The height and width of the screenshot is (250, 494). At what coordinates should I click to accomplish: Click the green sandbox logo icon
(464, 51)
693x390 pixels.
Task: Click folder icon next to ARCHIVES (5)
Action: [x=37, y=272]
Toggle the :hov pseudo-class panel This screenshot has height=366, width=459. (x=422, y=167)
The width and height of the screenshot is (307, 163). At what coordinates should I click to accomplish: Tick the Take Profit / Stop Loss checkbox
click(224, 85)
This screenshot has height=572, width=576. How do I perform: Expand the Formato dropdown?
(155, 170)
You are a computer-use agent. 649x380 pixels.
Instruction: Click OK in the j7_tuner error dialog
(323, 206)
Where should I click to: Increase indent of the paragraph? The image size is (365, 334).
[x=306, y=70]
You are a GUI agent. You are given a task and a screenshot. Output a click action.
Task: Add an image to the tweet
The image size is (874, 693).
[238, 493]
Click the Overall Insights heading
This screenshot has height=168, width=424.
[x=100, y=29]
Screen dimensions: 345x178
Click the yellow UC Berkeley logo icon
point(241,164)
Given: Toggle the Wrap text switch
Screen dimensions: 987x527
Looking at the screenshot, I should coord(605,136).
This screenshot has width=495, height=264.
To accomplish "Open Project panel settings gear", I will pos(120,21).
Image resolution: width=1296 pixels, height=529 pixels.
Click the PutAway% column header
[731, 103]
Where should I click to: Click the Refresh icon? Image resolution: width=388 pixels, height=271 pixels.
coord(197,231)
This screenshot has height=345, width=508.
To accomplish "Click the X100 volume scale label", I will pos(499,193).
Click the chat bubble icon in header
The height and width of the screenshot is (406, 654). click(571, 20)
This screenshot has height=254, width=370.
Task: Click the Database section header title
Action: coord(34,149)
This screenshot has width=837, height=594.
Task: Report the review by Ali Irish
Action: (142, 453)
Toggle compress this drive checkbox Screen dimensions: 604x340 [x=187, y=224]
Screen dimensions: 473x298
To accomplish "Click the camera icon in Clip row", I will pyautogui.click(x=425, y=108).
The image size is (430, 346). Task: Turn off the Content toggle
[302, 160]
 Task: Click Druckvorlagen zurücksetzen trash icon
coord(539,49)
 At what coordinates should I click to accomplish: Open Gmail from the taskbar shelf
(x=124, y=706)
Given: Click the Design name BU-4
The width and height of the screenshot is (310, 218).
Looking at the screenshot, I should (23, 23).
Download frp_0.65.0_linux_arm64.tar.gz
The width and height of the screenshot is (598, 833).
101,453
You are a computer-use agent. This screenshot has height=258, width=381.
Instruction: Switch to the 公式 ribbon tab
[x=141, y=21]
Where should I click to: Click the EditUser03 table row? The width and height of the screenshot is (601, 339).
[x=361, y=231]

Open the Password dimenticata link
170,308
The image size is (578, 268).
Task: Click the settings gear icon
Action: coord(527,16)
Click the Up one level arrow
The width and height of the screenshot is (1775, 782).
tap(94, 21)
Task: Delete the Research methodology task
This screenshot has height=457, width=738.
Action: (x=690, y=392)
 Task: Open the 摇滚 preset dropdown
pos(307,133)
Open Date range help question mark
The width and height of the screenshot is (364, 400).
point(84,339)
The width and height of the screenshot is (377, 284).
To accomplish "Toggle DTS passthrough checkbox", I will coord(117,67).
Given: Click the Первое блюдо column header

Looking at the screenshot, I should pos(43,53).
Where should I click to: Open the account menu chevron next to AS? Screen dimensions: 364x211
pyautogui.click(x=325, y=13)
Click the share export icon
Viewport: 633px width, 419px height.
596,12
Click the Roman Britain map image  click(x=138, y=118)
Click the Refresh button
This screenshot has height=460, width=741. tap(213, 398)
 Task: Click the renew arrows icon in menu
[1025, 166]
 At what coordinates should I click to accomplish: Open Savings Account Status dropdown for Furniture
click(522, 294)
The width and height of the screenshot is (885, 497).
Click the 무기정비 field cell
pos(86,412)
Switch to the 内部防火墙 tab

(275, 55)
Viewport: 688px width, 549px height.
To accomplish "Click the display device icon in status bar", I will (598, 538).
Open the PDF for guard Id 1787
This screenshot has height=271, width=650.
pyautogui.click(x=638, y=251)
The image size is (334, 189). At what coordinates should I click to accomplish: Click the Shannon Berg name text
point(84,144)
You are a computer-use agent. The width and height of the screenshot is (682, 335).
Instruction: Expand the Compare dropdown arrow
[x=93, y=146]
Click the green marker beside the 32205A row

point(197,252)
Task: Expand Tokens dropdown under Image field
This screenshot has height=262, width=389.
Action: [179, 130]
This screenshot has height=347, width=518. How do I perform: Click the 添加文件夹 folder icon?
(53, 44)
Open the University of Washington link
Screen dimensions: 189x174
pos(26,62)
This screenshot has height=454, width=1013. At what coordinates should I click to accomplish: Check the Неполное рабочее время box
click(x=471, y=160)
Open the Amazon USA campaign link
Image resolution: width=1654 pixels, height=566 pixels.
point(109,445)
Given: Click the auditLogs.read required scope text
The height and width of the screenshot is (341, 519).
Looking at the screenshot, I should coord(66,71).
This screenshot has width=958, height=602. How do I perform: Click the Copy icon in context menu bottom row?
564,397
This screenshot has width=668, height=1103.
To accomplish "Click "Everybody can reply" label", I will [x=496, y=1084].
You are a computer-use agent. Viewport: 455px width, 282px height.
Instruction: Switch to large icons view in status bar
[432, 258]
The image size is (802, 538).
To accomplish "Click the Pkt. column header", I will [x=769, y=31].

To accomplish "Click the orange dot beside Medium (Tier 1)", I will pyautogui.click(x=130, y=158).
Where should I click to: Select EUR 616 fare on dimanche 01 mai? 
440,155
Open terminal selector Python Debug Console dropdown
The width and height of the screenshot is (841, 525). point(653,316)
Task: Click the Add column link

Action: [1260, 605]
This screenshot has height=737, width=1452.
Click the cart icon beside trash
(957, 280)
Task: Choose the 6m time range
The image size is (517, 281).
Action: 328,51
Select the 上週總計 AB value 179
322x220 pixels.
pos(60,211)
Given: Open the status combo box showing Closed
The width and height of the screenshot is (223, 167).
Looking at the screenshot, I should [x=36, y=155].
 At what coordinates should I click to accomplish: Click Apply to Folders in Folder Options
-------------------------
Every line above should be written out again, unchanged.

* Reply to the task
The height and width of the screenshot is (250, 494). At what coordinates should I click to accomplish: Click the green sandbox logo icon
(464, 51)
693x390 pixels.
Task: Click folder icon next to ARCHIVES (5)
Action: [x=37, y=272]
Toggle the :hov pseudo-class panel This screenshot has height=366, width=459. (x=422, y=167)
The width and height of the screenshot is (307, 163). At what coordinates should I click to accomplish: Tick the Take Profit / Stop Loss checkbox
click(224, 85)
This screenshot has height=572, width=576. How do I perform: Expand the Formato dropdown?
(155, 170)
You are a computer-use agent. 649x380 pixels.
Instruction: Click OK in the j7_tuner error dialog
(323, 206)
Where should I click to: Increase indent of the paragraph? The image size is (365, 334).
[x=306, y=70]
You are a GUI agent. You are given a task and a screenshot. Output a click action.
Task: Add an image to the tweet
The image size is (874, 693).
[238, 493]
Click the Overall Insights heading
This screenshot has height=168, width=424.
[x=100, y=29]
Screen dimensions: 345x178
Click the yellow UC Berkeley logo icon
point(241,164)
Given: Toggle the Wrap text switch
Screen dimensions: 987x527
Looking at the screenshot, I should coord(605,136).
This screenshot has width=495, height=264.
To accomplish "Open Project panel settings gear", I will pos(120,21).
Image resolution: width=1296 pixels, height=529 pixels.
Click the PutAway% column header
[731, 103]
Where should I click to: Click the Refresh icon? Image resolution: width=388 pixels, height=271 pixels.
coord(197,231)
This screenshot has height=345, width=508.
To accomplish "Click the X100 volume scale label", I will pos(499,193).
Click the chat bubble icon in header
The height and width of the screenshot is (406, 654). click(571, 20)
This screenshot has height=254, width=370.
Task: Click the Database section header title
Action: coord(34,149)
This screenshot has width=837, height=594.
Task: Report the review by Ali Irish
Action: (142, 453)
Toggle compress this drive checkbox Screen dimensions: 604x340 [x=187, y=224]
Screen dimensions: 473x298
To accomplish "Click the camera icon in Clip row", I will pyautogui.click(x=425, y=108).
The image size is (430, 346). Task: Turn off the Content toggle
[302, 160]
 Task: Click Druckvorlagen zurücksetzen trash icon
coord(539,49)
 At what coordinates should I click to accomplish: Open Gmail from the taskbar shelf
(x=124, y=706)
Given: Click the Design name BU-4
The width and height of the screenshot is (310, 218).
Looking at the screenshot, I should (23, 23).
Download frp_0.65.0_linux_arm64.tar.gz
The width and height of the screenshot is (598, 833).
101,453
You are a computer-use agent. This screenshot has height=258, width=381.
Instruction: Switch to the 公式 ribbon tab
[x=141, y=21]
Where should I click to: Click the EditUser03 table row? The width and height of the screenshot is (601, 339).
[x=361, y=231]

Open the Password dimenticata link
170,308
The image size is (578, 268).
Task: Click the settings gear icon
Action: coord(527,16)
Click the Up one level arrow
The width and height of the screenshot is (1775, 782).
tap(94, 21)
Task: Delete the Research methodology task
This screenshot has height=457, width=738.
Action: (x=690, y=392)
 Task: Open the 摇滚 preset dropdown
pos(307,133)
Open Date range help question mark
The width and height of the screenshot is (364, 400).
point(84,339)
The width and height of the screenshot is (377, 284).
To accomplish "Toggle DTS passthrough checkbox", I will coord(117,67).
Given: Click the Первое блюдо column header

Looking at the screenshot, I should pos(43,53).
Where should I click to: Open the account menu chevron next to AS? Screen dimensions: 364x211
pyautogui.click(x=325, y=13)
Click the share export icon
Viewport: 633px width, 419px height.
596,12
Click the Roman Britain map image  click(x=138, y=118)
Click the Refresh button
This screenshot has height=460, width=741. tap(213, 398)
 Task: Click the renew arrows icon in menu
[1025, 166]
 At what coordinates should I click to accomplish: Open Savings Account Status dropdown for Furniture
click(522, 294)
The width and height of the screenshot is (885, 497).
Click the 무기정비 field cell
pos(86,412)
Switch to the 内部防火墙 tab

(275, 55)
Viewport: 688px width, 549px height.
To accomplish "Click the display device icon in status bar", I will (598, 538).
Open the PDF for guard Id 1787
This screenshot has height=271, width=650.
pyautogui.click(x=638, y=251)
The image size is (334, 189). At what coordinates should I click to accomplish: Click the Shannon Berg name text
point(84,144)
You are a computer-use agent. The width and height of the screenshot is (682, 335).
Instruction: Expand the Compare dropdown arrow
[x=93, y=146]
Click the green marker beside the 32205A row

point(197,252)
Task: Expand Tokens dropdown under Image field
This screenshot has height=262, width=389.
Action: [179, 130]
This screenshot has height=347, width=518. How do I perform: Click the 添加文件夹 folder icon?
(53, 44)
Open the University of Washington link
Screen dimensions: 189x174
pos(26,62)
This screenshot has height=454, width=1013. At what coordinates should I click to accomplish: Check the Неполное рабочее время box
click(x=471, y=160)
Open the Amazon USA campaign link
Image resolution: width=1654 pixels, height=566 pixels.
point(109,445)
Given: Click the auditLogs.read required scope text
The height and width of the screenshot is (341, 519).
Looking at the screenshot, I should coord(66,71).
This screenshot has width=958, height=602. How do I perform: Click the Copy icon in context menu bottom row?
564,397
This screenshot has width=668, height=1103.
To accomplish "Click "Everybody can reply" label", I will [x=496, y=1084].
You are a computer-use agent. Viewport: 455px width, 282px height.
Instruction: Switch to large icons view in status bar
[432, 258]
The image size is (802, 538).
To accomplish "Click the Pkt. column header", I will [x=769, y=31].

To accomplish "Click the orange dot beside Medium (Tier 1)", I will pyautogui.click(x=130, y=158).
Where should I click to: Select EUR 616 fare on dimanche 01 mai? 
440,155
Open terminal selector Python Debug Console dropdown
The width and height of the screenshot is (841, 525). point(653,316)
Task: Click the Add column link

Action: [1260, 605]
This screenshot has height=737, width=1452.
Click the cart icon beside trash
(957, 280)
Task: Choose the 6m time range
The image size is (517, 281).
Action: 328,51
Select the 上週總計 AB value 179
322x220 pixels.
pos(60,211)
Given: Open the status combo box showing Closed
The width and height of the screenshot is (223, 167).
Looking at the screenshot, I should [x=36, y=155].
 At what coordinates should I click to accomplish: Click Apply to Folders in Folder Options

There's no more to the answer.